(Material to process Opens)

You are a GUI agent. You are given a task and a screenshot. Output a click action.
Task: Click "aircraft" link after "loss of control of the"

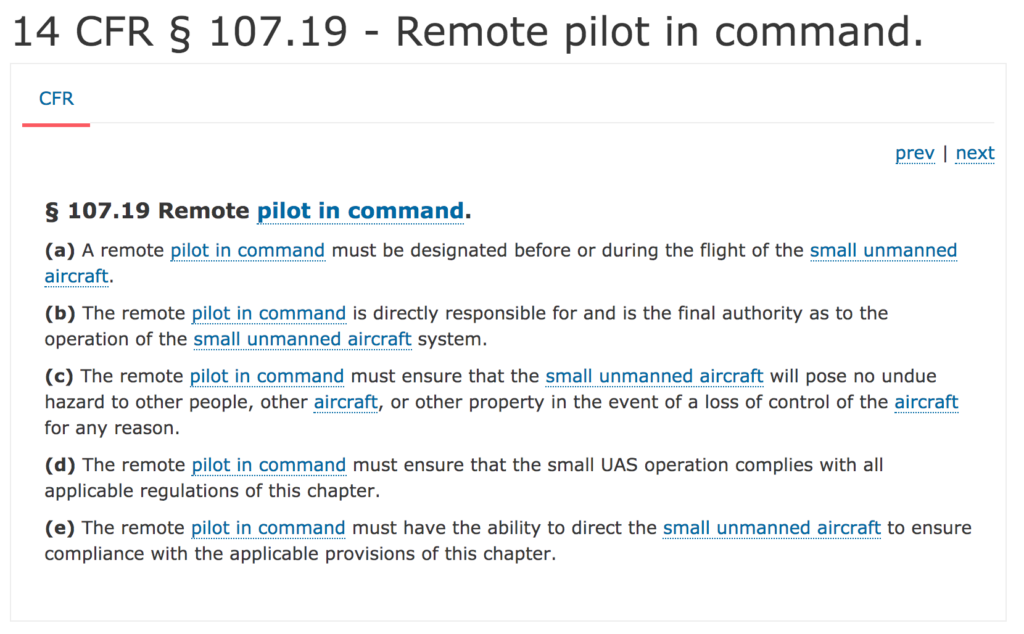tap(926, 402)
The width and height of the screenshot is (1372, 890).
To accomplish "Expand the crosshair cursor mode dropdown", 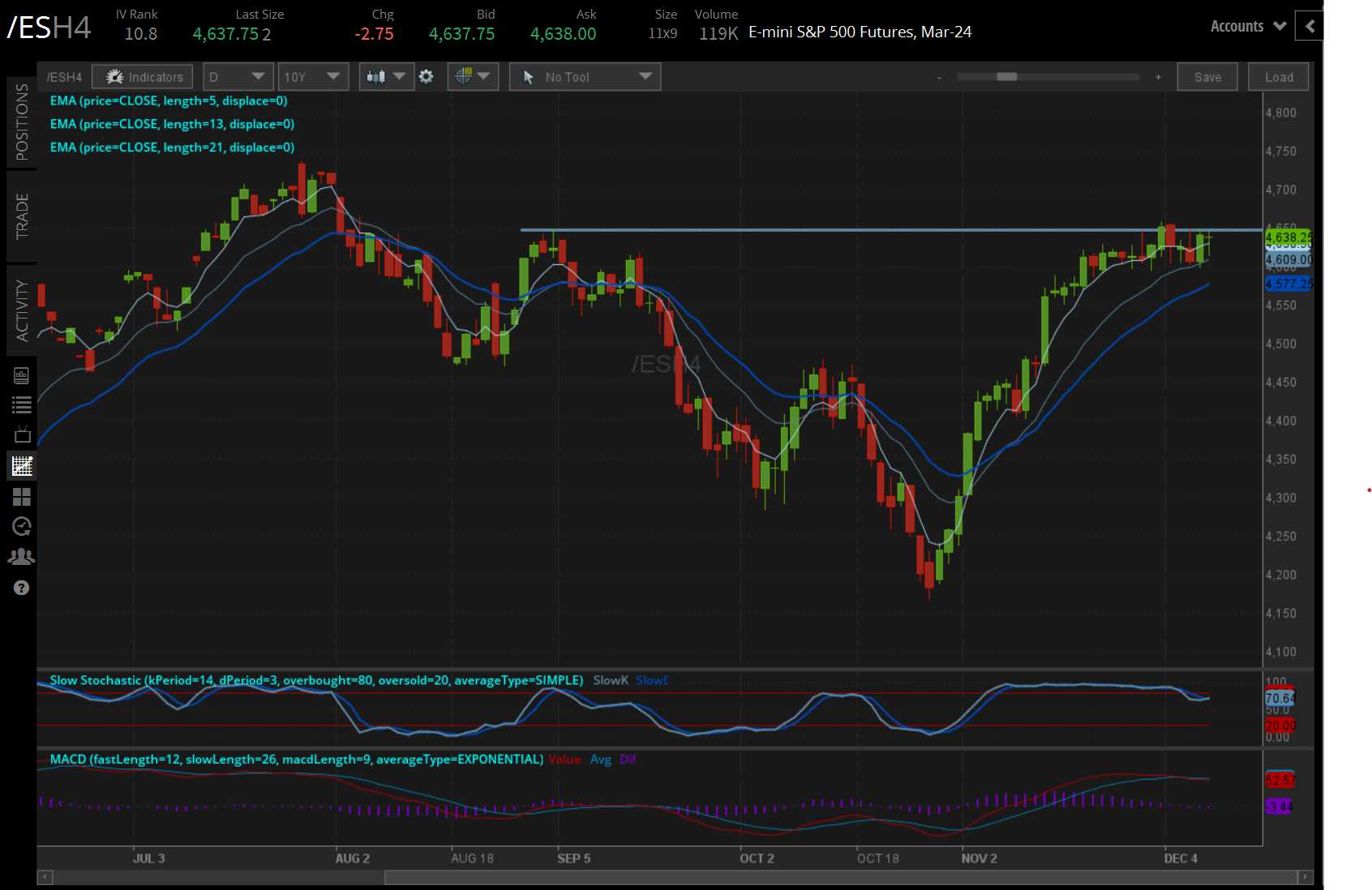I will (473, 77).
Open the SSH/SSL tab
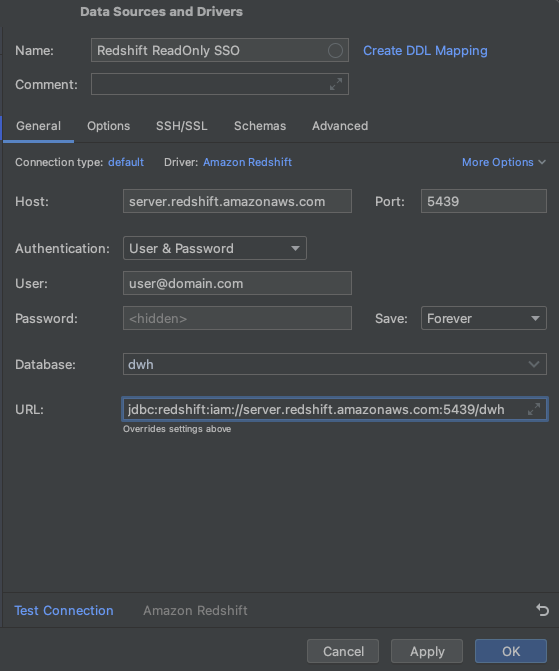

(Material to process Closes)

— Problem to work on —
From the records above, count the lines in which the string "screenshot" is found, and answer with the number alone.

— Result below —
2